# MEDIO FÍSICO > Embalses > C.I. Cataluña >  Noviembre lluvioso pero...

## ficus

Me sorprende que después de lo que ha llovido estos días en Cataluña, los pantanos no han aumentado su caudal e incluso en algunos casos ha disminuido.
 :Confused:

----------


## No Registrado

Yo me pregunto lo mismo; veo cómo lluve muchísimos días pero en cambio los aumentos en agua embalsada van en torno a un 0 y poco por ciento. ¿Se prevee que siga lloviendo y con el deshielo aumenten? Quizá van desembalsando para luego tener espacio para regular las cuencas... Que no tengo mucha idea pero se me ocurre eso...

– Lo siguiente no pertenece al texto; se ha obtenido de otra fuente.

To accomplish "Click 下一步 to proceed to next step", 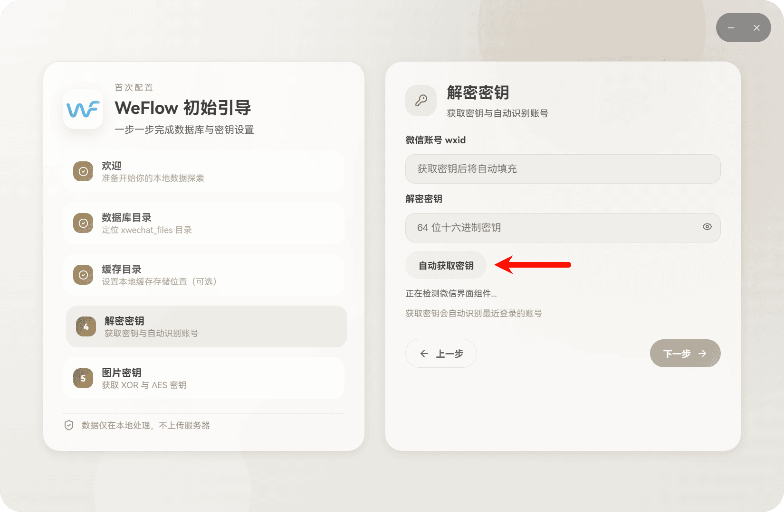I will point(685,353).
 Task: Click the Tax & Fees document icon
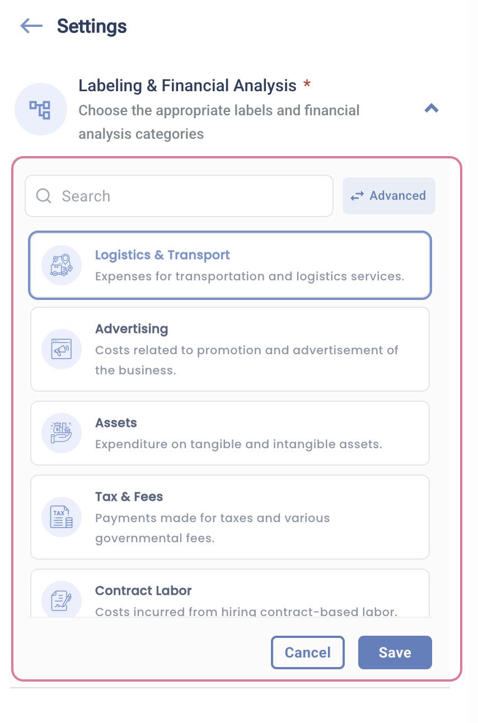[x=62, y=517]
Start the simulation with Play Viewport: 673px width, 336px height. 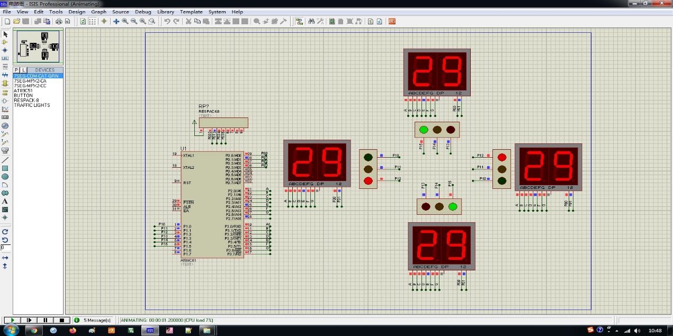coord(13,320)
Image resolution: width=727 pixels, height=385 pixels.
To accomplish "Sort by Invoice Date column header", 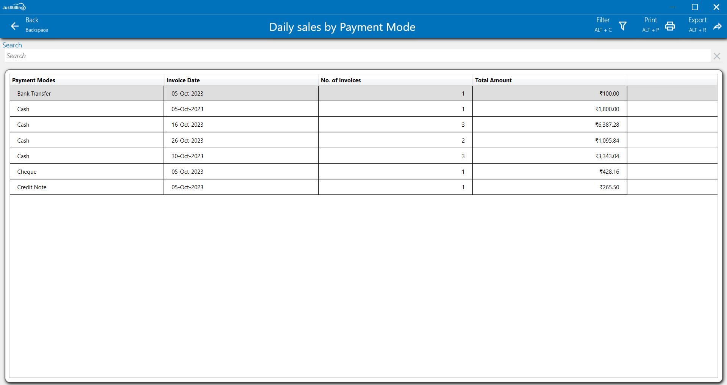I will [x=183, y=80].
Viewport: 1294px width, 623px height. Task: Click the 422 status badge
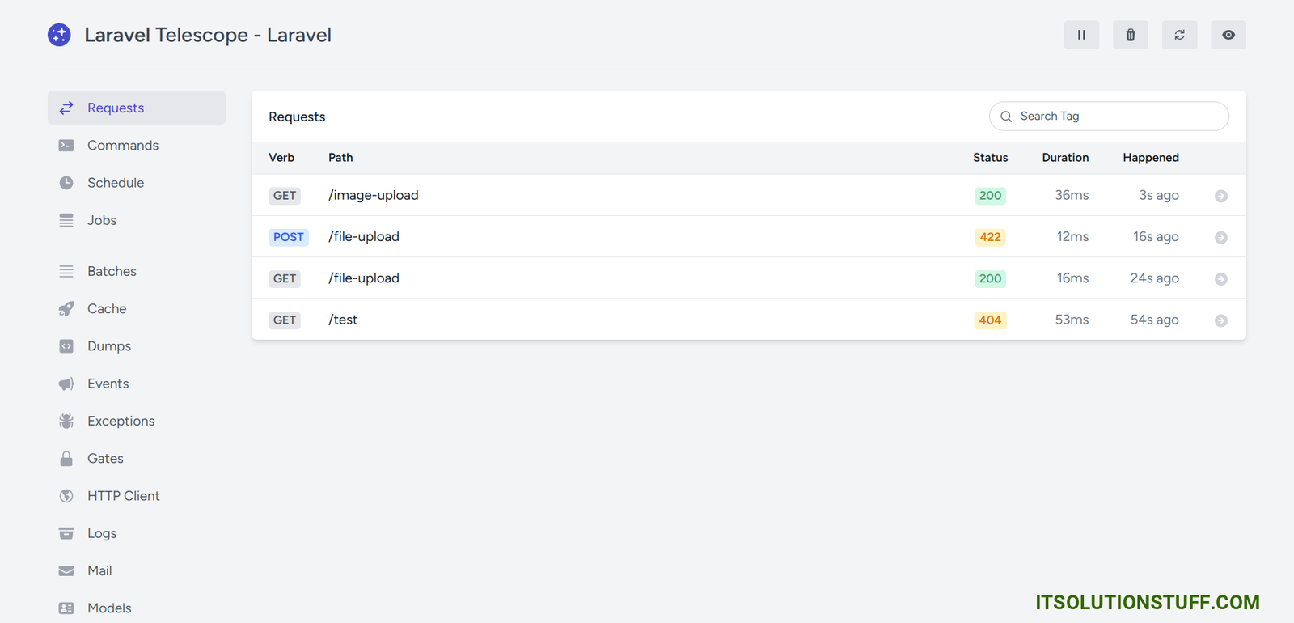tap(990, 237)
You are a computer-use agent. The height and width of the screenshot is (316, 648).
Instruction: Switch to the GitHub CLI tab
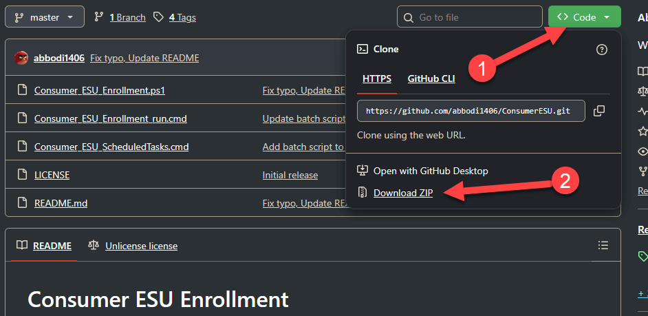[x=431, y=78]
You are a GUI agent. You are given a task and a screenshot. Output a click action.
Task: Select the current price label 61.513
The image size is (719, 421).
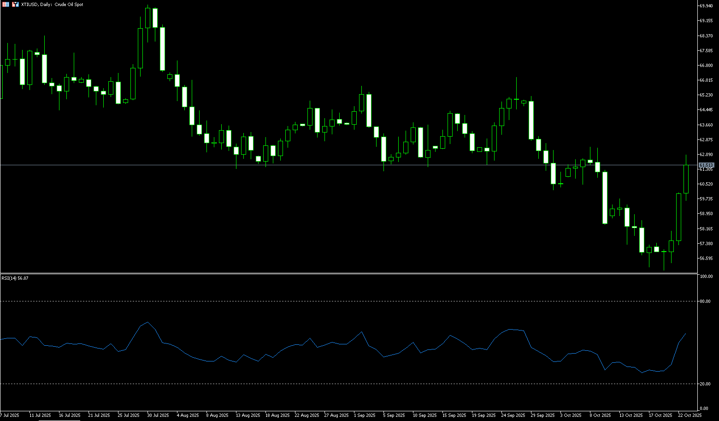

A ver si alguien mejor informado nos ilustra.

----------


## sergi1907

Hola,
Si que es verdad que en comparación con el resto de España los pantanos de Cataluña no han sufrido un aumento importante aún habiendo tenido bastantes episodios de lluvia, pero precisamente por la nieve que ha caído en los Pirineos, pantanos como el de Oliana y Tremp tienen que desembalsar para cuando llegue el deshielo.
Si os fijais es por culpa de estos dos pantanos por lo que la variación de esta semana es negativa.

----------